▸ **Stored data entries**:
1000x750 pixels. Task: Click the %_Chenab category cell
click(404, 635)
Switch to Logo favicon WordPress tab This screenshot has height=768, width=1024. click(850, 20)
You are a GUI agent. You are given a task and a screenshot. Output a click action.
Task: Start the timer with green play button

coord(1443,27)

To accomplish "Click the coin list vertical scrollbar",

▸ **WHAT THE EXERCISE ASKS**: Please format every line of the records above as a JSON list of strings, one string per line, with blank lines left out.

▸ **THE OUTPUT**:
[
  "1000x750 pixels. Task: Click the %_Chenab category cell",
  "click(404, 635)",
  "Switch to Logo favicon WordPress tab This screenshot has height=768, width=1024. click(850, 20)",
  "You are a GUI agent. You are given a task and a screenshot. Output a click action.",
  "Task: Start the timer with green play button",
  "coord(1443,27)",
  "To accomplish \"Click the coin list vertical scrollbar\","
]